En lo que toca a los sobrinos de cariño, por otra parte, basta pasear la mirada por las bancadas de la hipotética oposición en el Congreso para detectarlos. En la guardería de Acción Popular, abundan. Y en Podemos Perú, Alianza para el Progreso y Somos Perú asoman ya sin rubor y casi agitando el documento que los acredita como tales.
Detengámonos, por ejemplo, en la votación de la censura al ministro de Salud, Hernán Condori. La carrera relámpago de la chacra a la olla del médico brujo –el hombre duró menos de dos meses en la cartera– estuvo cantada desde que se ciñó el fajín. Su currículum, digamos, profesional y los videos que había protagonizado antes de incorporarse al Gabinete eran suficientes para anticipar que, a la primera ocasión, una mayoría de la representación nacional le bajaría el dedo.
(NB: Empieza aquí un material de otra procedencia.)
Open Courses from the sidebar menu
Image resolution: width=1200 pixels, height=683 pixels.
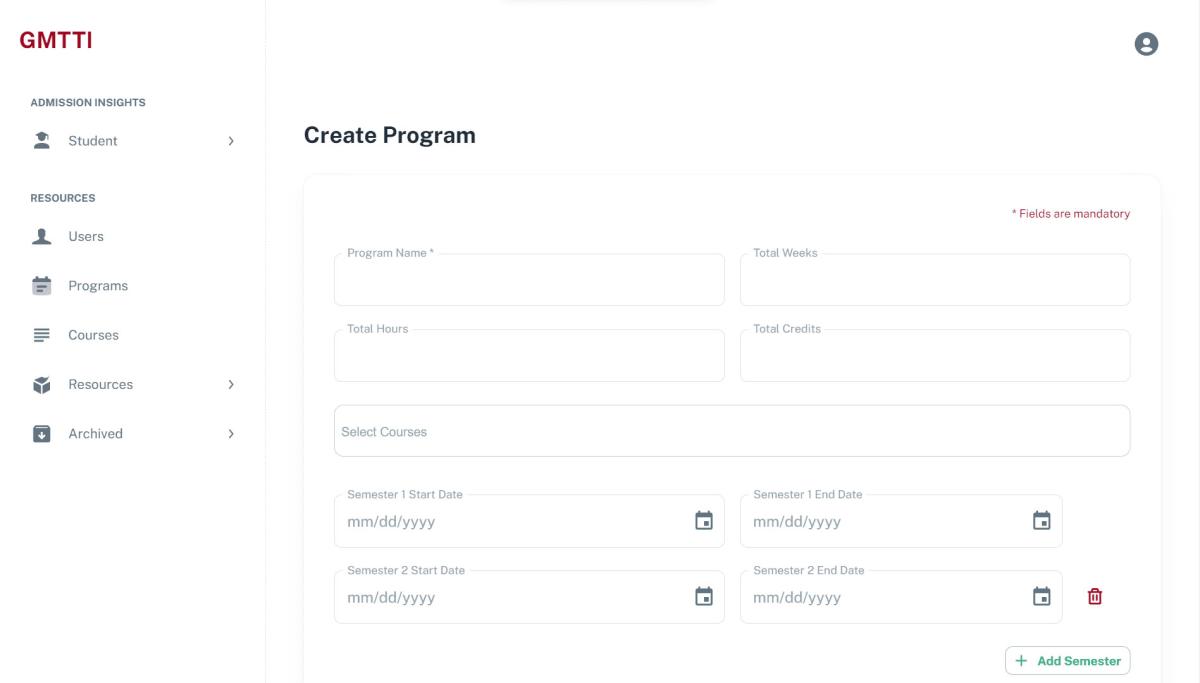pyautogui.click(x=93, y=335)
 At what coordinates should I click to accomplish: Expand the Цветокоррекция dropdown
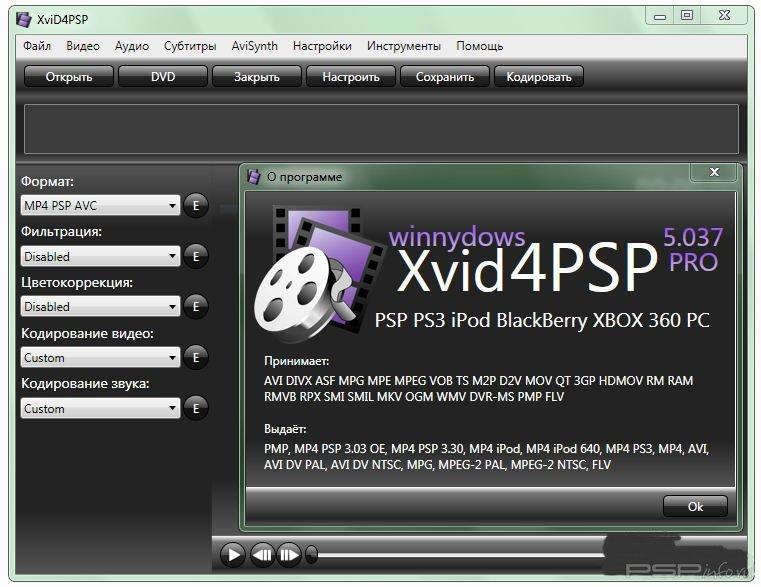(100, 307)
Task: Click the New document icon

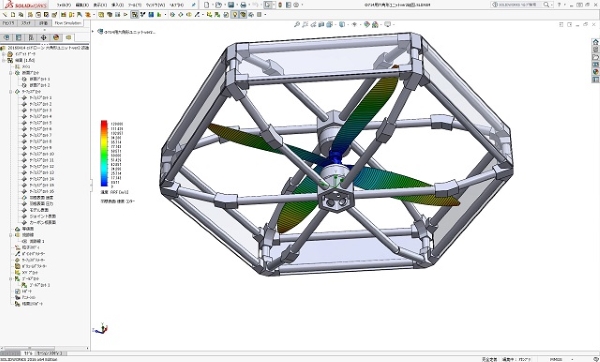Action: 207,5
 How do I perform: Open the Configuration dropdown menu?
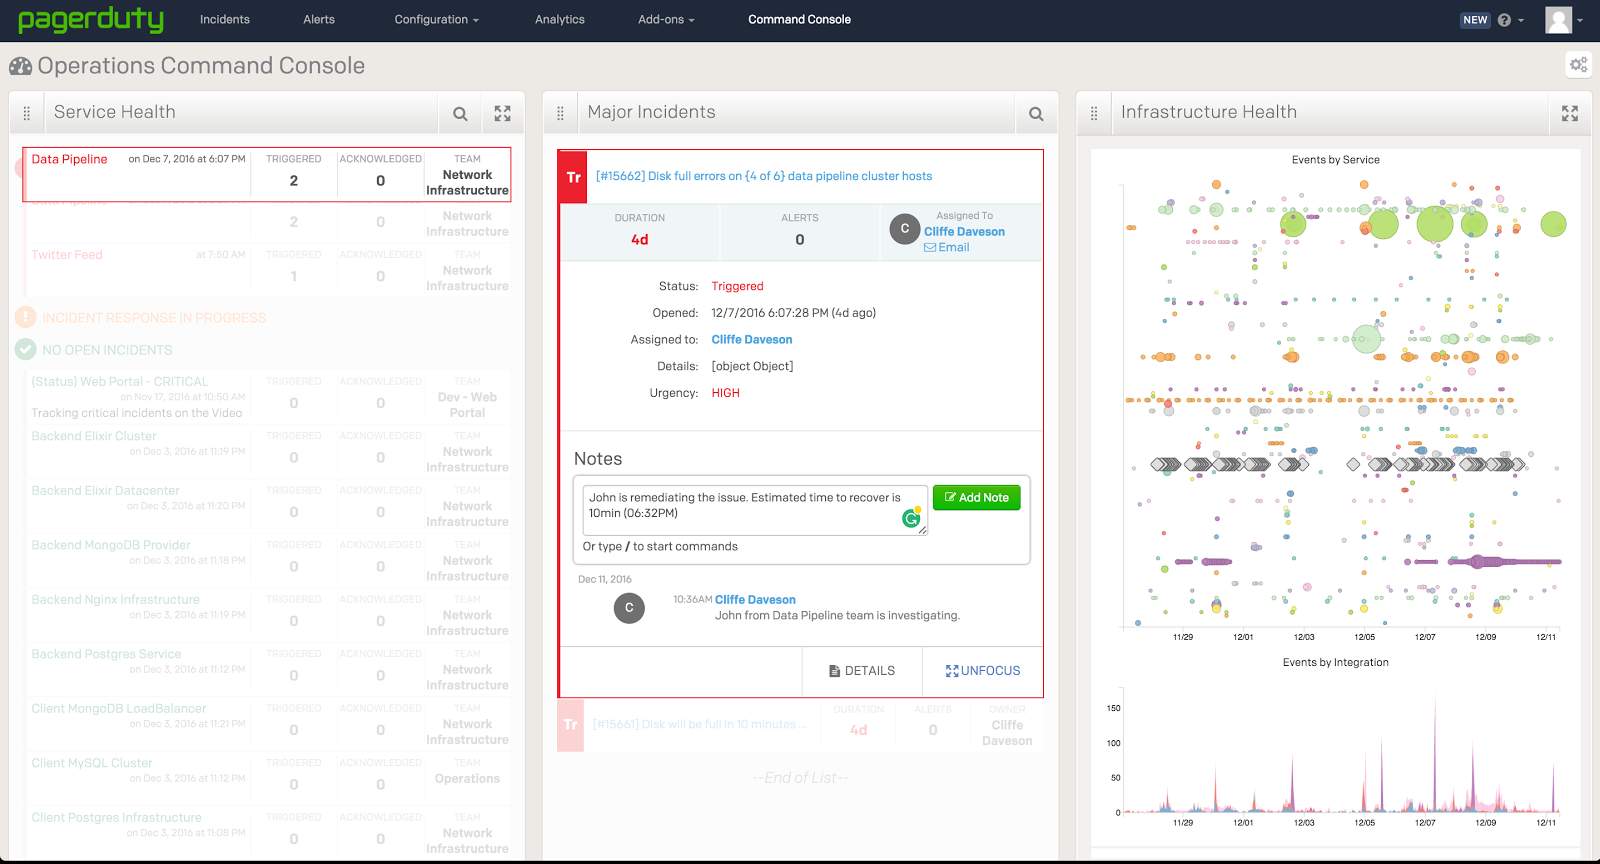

Pero él se las ingenió para sumar a esos estigmas otros relacionados con demoras en la vacunación contra el COVID-19 y renuncias de valiosos funcionarios del sector que no quisieron avalar con su presencia una gestión tan vergonzosa. Aun así, sin embargo, hubo legisladores de las referidas bancadas que no tuvieron empacho en jugársela hasta el final por Condori, con argumentos como el de no caer “en la presión de la prensa mediática” que pretendería llevar este gobierno “al caos”. Habría que haberle hecho notar, en realidad, que nadie puede ser llevado a una situación en la que ya se encuentra.
–Parte y reparte–
De cualquier forma, el curandero de marras acabó censurado, pero el episodio levanta varias preguntas. La primera: ¿cómo se las arregla el presidente para tener a tanto niño bien dispuesto a convertirse en su sobrino? Y la respuesta, en verdad, no es tan difícil de adivinar: compartiendo con ellos las tortas a las que, en su condición de primer tío de la nación, está en posición de meterles cuchillo. De hecho, la aspirante a colaboradora eficaz Karelim López ha dado ya una idea de cómo podría haber funcionado aquello, y la circunstancia de que sea una especialista en fiestas infantiles parece otorgarle una cierta autoridad en la materia.
Responder a la segunda interrogante, en cambio, supone internarse en terrenos más pantanosos. ¿Se limita el profesor a cortar las porciones de torta y distribuirlas entre sus consentidos a cambio de respaldo político? La solución a esa pregunta la conoceremos de seguro más temprano que tarde. Pero, en salvaguarda de la memoria del Tío Johnny, hay que aclarar mientras tanto que no es lo mismo un tío que se las trae que uno que se las lleva.